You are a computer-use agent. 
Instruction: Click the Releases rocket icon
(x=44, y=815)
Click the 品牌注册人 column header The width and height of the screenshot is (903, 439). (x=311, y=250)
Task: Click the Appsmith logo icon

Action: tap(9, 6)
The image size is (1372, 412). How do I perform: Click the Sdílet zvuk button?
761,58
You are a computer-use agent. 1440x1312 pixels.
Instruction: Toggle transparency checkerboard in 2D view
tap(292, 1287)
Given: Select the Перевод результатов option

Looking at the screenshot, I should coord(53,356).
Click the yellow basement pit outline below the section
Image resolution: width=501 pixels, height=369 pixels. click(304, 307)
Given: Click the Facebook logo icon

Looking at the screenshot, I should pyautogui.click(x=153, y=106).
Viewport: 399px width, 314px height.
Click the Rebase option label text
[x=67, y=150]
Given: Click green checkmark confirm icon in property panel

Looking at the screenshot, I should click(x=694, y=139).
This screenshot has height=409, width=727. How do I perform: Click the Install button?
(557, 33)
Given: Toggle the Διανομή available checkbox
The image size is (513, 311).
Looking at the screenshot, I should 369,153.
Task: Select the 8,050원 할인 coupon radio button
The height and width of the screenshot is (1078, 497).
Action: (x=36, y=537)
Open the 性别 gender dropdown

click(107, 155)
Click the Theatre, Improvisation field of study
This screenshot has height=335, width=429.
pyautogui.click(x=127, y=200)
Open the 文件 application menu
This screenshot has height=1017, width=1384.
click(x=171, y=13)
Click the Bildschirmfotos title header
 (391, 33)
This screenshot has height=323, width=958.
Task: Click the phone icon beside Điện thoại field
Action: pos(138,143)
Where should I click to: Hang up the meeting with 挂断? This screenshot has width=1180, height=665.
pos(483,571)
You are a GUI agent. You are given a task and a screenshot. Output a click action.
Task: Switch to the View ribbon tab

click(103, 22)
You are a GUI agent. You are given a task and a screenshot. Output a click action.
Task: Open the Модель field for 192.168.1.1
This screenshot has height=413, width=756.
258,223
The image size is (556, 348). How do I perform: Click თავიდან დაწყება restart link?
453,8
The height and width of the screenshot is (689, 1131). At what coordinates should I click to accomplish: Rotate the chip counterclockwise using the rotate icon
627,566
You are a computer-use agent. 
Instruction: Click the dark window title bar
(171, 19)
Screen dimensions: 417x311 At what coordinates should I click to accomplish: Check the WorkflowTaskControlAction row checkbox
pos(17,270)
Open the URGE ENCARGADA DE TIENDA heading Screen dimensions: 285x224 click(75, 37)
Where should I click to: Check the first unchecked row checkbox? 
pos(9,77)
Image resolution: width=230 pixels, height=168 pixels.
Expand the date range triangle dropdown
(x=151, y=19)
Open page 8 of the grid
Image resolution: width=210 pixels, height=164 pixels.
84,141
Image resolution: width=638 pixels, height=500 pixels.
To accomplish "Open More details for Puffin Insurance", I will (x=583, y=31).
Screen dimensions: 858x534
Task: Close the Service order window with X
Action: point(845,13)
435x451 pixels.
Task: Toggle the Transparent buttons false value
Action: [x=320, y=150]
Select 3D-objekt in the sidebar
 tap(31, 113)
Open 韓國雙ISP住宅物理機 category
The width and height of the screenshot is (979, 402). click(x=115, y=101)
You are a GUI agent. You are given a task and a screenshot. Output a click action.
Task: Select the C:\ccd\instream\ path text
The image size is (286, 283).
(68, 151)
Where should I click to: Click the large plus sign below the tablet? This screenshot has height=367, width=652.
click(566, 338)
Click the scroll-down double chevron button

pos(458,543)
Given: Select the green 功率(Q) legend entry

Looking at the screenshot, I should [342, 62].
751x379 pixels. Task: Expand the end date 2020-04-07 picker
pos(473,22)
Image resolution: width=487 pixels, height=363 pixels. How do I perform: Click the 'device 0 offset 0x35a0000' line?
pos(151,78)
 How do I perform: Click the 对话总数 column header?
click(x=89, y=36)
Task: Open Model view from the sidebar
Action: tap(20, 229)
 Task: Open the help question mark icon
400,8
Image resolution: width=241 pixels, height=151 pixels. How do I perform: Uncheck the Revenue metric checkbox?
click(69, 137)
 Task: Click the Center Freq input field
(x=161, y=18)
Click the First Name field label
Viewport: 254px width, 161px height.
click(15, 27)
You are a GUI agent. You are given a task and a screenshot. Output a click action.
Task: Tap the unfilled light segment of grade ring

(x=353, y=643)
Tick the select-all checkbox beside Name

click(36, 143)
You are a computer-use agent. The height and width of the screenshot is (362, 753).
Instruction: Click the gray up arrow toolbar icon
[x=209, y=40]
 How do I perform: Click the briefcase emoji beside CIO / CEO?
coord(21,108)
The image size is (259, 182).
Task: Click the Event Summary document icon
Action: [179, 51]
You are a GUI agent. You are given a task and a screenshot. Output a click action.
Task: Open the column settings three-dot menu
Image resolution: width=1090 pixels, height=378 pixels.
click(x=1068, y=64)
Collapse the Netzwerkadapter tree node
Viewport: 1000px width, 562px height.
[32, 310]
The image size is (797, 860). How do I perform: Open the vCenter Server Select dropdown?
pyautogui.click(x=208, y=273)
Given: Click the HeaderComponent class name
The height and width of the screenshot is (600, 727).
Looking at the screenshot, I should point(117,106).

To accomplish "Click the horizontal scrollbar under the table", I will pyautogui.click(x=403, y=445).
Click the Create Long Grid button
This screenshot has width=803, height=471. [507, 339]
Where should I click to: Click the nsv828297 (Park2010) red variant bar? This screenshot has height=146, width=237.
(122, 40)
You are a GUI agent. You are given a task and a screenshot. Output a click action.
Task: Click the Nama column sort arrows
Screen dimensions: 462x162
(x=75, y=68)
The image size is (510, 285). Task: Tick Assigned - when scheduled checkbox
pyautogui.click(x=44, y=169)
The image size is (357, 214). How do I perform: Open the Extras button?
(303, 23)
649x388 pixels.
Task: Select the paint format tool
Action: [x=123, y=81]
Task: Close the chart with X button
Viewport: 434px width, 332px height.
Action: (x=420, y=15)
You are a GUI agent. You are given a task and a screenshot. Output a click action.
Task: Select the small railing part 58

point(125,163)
########
### [What you need to do]
What lines above hold the word "menu"? Pull each one out.

### [Solution for this task]
Open the 文件 application menu
Task: Open the column settings three-dot menu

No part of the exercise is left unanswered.